Print all of the records below word for word, with nothing changed.
━━━━━━━━━━
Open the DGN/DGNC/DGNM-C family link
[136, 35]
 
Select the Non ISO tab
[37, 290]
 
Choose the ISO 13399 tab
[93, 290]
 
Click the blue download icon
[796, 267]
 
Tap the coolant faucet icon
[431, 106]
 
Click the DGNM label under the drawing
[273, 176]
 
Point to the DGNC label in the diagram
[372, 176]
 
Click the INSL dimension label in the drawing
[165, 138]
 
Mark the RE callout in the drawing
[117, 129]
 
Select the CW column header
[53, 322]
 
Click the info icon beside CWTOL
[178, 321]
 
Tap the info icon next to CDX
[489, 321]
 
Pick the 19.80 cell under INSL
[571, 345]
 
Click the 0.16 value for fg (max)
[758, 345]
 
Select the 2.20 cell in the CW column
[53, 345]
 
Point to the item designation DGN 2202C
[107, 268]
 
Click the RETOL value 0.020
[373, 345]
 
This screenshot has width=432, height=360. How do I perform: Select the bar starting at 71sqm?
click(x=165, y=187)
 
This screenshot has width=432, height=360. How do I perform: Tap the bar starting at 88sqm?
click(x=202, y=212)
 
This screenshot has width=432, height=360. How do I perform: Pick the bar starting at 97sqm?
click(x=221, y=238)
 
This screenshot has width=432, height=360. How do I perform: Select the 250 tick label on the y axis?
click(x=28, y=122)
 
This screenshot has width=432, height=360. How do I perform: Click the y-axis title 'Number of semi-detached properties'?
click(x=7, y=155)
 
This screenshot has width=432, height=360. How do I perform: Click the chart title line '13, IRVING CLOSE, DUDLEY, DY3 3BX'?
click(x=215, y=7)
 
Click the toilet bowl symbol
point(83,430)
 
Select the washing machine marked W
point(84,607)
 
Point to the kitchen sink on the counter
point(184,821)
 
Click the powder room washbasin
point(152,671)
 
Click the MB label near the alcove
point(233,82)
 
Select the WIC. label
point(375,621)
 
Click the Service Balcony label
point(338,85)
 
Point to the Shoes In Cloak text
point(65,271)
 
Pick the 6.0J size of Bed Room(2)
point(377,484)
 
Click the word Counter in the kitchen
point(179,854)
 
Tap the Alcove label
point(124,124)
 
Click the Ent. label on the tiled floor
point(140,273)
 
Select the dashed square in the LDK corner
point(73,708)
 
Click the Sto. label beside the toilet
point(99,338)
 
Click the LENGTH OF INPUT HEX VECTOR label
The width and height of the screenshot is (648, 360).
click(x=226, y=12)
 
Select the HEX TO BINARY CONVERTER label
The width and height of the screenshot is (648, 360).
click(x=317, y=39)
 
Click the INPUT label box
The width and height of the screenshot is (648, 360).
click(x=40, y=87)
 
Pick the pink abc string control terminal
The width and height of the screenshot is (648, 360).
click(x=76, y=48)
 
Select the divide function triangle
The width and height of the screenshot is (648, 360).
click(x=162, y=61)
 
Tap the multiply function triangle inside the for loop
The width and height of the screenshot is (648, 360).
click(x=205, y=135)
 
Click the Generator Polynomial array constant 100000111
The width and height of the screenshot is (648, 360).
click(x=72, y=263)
━━━━━━━━━━
(Correct response)
Open the DGN/DGNC/DGNM-C family link
[136, 35]
 
Select the Non ISO tab
[37, 290]
 
Choose the ISO 13399 tab
[93, 290]
 
Click the blue download icon
[796, 267]
 
Tap the coolant faucet icon
[431, 106]
 
Click the DGNM label under the drawing
[273, 176]
 
Point to the DGNC label in the diagram
[372, 176]
 
Click the INSL dimension label in the drawing
[165, 138]
 
Mark the RE callout in the drawing
[117, 129]
 
Select the CW column header
[53, 322]
 
Click the info icon beside CWTOL
[178, 321]
 
Tap the info icon next to CDX
[489, 321]
 
Pick the 19.80 cell under INSL
[571, 345]
 
Click the 0.16 value for fg (max)
[758, 345]
 
Select the 2.20 cell in the CW column
[53, 345]
 
Point to the item designation DGN 2202C
[107, 268]
 
Click the RETOL value 0.020
[373, 345]
 
This screenshot has width=432, height=360. How do I perform: Select the bar starting at 71sqm?
click(x=165, y=187)
 
This screenshot has width=432, height=360. How do I perform: Tap the bar starting at 88sqm?
click(x=202, y=212)
 
This screenshot has width=432, height=360. How do I perform: Pick the bar starting at 97sqm?
click(x=221, y=238)
 
This screenshot has width=432, height=360. How do I perform: Select the 250 tick label on the y axis?
click(x=28, y=122)
 
This screenshot has width=432, height=360. How do I perform: Click the y-axis title 'Number of semi-detached properties'?
click(x=7, y=155)
 
This screenshot has width=432, height=360. How do I perform: Click the chart title line '13, IRVING CLOSE, DUDLEY, DY3 3BX'?
click(x=215, y=7)
 
Click the toilet bowl symbol
point(83,430)
 
Select the washing machine marked W
point(84,607)
 
Point to the kitchen sink on the counter
point(184,821)
 
Click the powder room washbasin
point(152,671)
 
Click the MB label near the alcove
point(233,82)
 
Select the WIC. label
point(375,621)
 
Click the Service Balcony label
point(338,85)
 
Point to the Shoes In Cloak text
point(65,271)
 
Pick the 6.0J size of Bed Room(2)
point(377,484)
 
Click the word Counter in the kitchen
point(179,854)
 
Tap the Alcove label
point(124,124)
 
Click the Ent. label on the tiled floor
point(140,273)
 
Select the dashed square in the LDK corner
point(73,708)
 
Click the Sto. label beside the toilet
point(99,338)
 
Click the LENGTH OF INPUT HEX VECTOR label
The width and height of the screenshot is (648, 360).
click(x=226, y=12)
 
Select the HEX TO BINARY CONVERTER label
The width and height of the screenshot is (648, 360).
click(x=317, y=39)
 
Click the INPUT label box
The width and height of the screenshot is (648, 360).
click(x=40, y=87)
 
Pick the pink abc string control terminal
The width and height of the screenshot is (648, 360).
click(x=76, y=48)
 
Select the divide function triangle
The width and height of the screenshot is (648, 360).
click(x=162, y=61)
 
Tap the multiply function triangle inside the for loop
The width and height of the screenshot is (648, 360).
click(x=205, y=135)
 
Click the Generator Polynomial array constant 100000111
The width and height of the screenshot is (648, 360).
click(x=72, y=263)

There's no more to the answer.